RDJ: It was great. I mean, cause these are all folks that I would be happy to work with in any circumstance and in any medium, so it was just swell. As for the management of it, cause I am a little, I don't want to say neurotic, but a little bit like a co-manager of a baseball team that just got an even better lineup in the spring, so I felt a little beholden to be partially responsible for their experience.
CH: Jon, it's pretty well-known that, on the set of the first Iron Man, you discovered a lot about the movie as you shot. Scenes evolved very quickly in the moment. Improvisation. How much did you discover this time?
JF: The story is always very flushed out. The story, what has to be happening in each scene, we understand. We leave a lot of room within those scenes, and try to do multiple cameras sometimes, and stay up and rewrite, and [the screenwriter] Justin Theroux, you know, he was doing multiple passes, sometimes double-digit passes on scenes because we learn things on each scene that we shoot. And what's nice about having [these] actors is they're all very good stewards of their characters, emotionally, and they're used to being in films where you don't have the safety net of the high technology and the explosions. And so if they have an issue with something we're asking the character to do for the story, we discuss it and we figure out a way it can work for them as a performer and also for the movie.

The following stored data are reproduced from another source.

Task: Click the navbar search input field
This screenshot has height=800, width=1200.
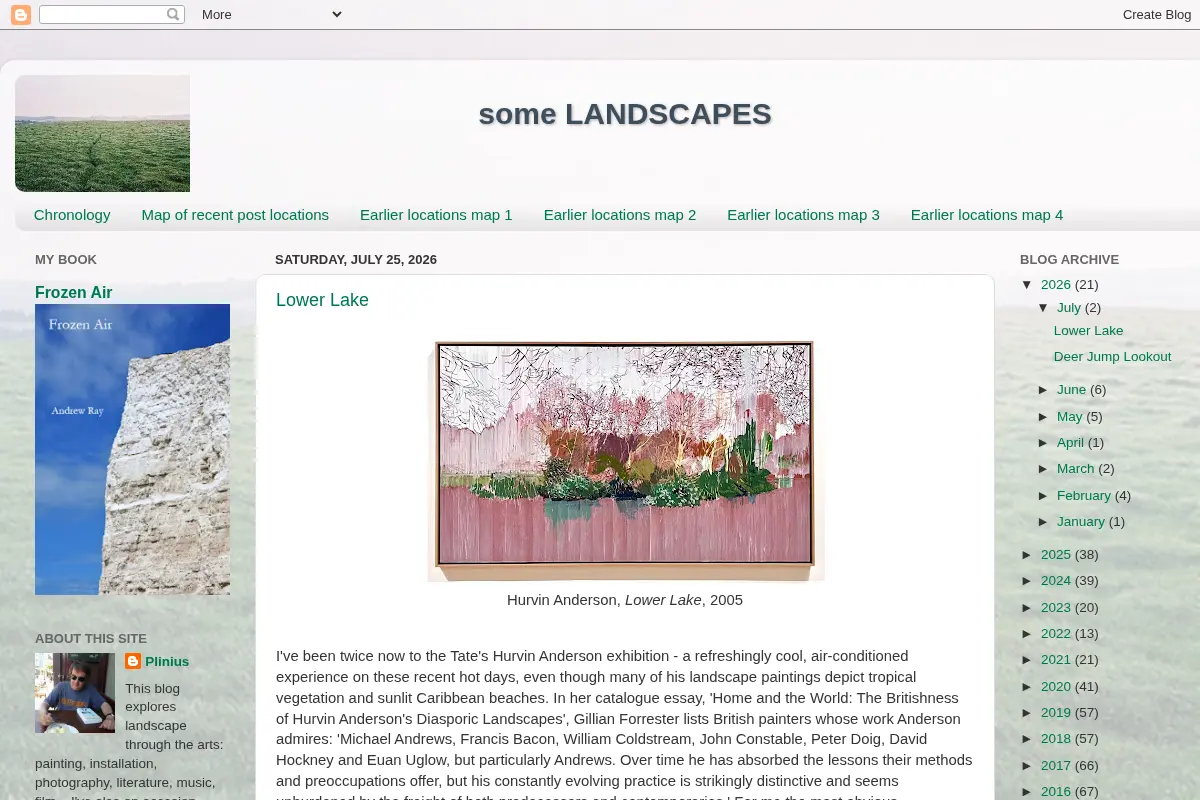Action: (x=102, y=15)
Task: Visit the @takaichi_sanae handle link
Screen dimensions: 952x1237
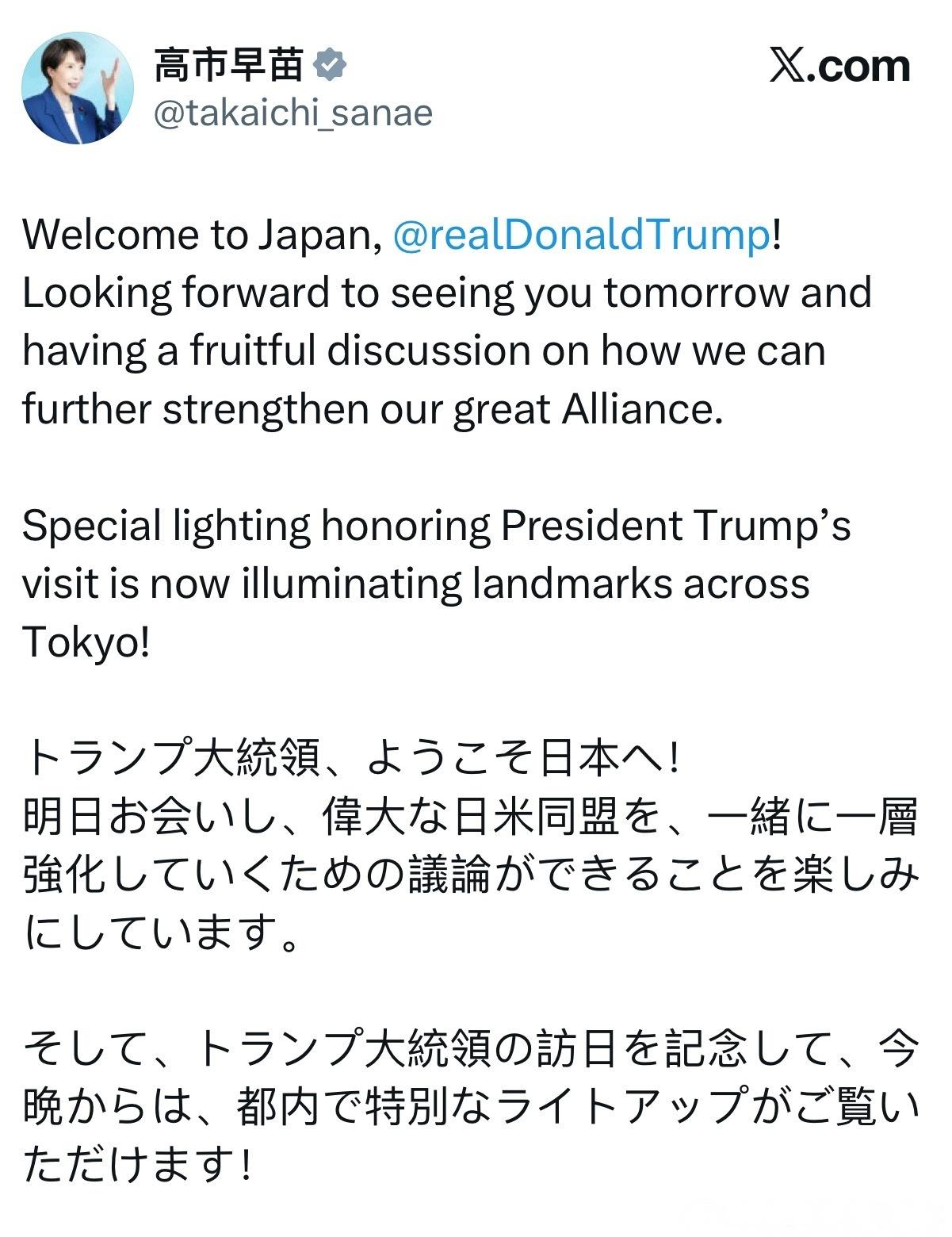Action: click(292, 113)
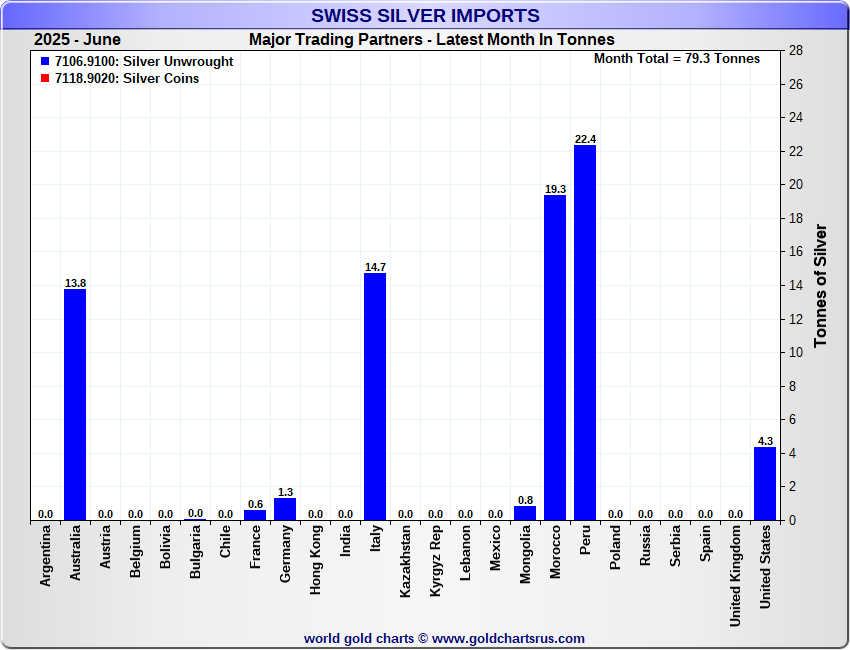
Task: Click the '2025 - June' date label
Action: tap(77, 40)
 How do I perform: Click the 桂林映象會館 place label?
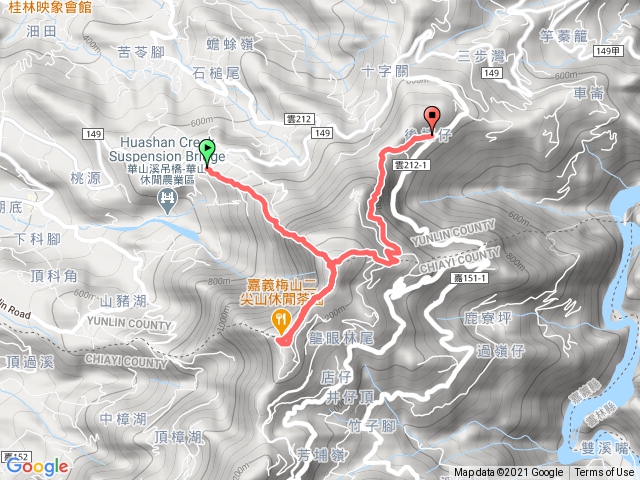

CH: And was it difficult to balance Tony Stark's story while trying to feed in stuff that feeds into the nascent Avengers franchise that will collect heroes like Iron Man, Thor, the Hulk, and Captain America into one flick? For example, shoe-horning in the Nick Fury (Samuel L. Jackson) stuff?
JF: Ah well, let's see, the characters trick is to feather them in, so they don't overwhelm the story and we, you know, suffer from villainitis. And so by having Justin Hammer and Mickey Rourke's character come together fairly early, you really have two storylines that are weaving; you don't have five separate storylines. The same thing with Scarlett as Black Widow working her way into Gwyneth and Robert's story. So we really try to keep narrative flows going that don't get too convoluted. Cause I would lose track of that stuff. I get, especially in sequels, as the franchise is getting more complex, I don't always remember what happened in the last movie. Not for nothing, I like to watch the stuff blow up, but I'm not going to go do homework before I go see a sequel, to be up on everything. And so we tried to keep that simple.
CH: By the way, Jon, your glorified extra role as Happy Hogan, Tony Stark's driver, was expanded substantially for the sequel. So why'd you decide to move in on the action yourself?
RDJ: [Interrupting Jon, grinning mischievously] Yes, let's talk about Happy Hogan. There are three Happy Hogans in the movie. The Jon Favreau that was in excellent shape, he was boxing every day in pre-production and made it into the ring for the scene where he gets his ass handed to him by Scarlett. It was originally a longer scene [before they cut it], and maybe he was just too emasculated to let it be in the movie, but I think Scarlett laid the boots to him quite severely.
And then about midway, he's struggling with a megafast, occasionally, but I gotta get back in...
JF: [Laughing] Can I have my question back?
RDJ: By the time we were doing reshoots, they were framing him out of shots. But here's the thing, though: [That] is one of the things that I love about Jon.
JF: Here we go. Kiss me on my cheek after you're done with me. Give me a dollar and a towel, and walk me to the lobby.
CH: Speaking of roles ... Robert, any truth to the rumor that you're going to be playing Vampire Lestat?
RDJ: Yeah, anything that's going on, just imagine that it's been offered to me.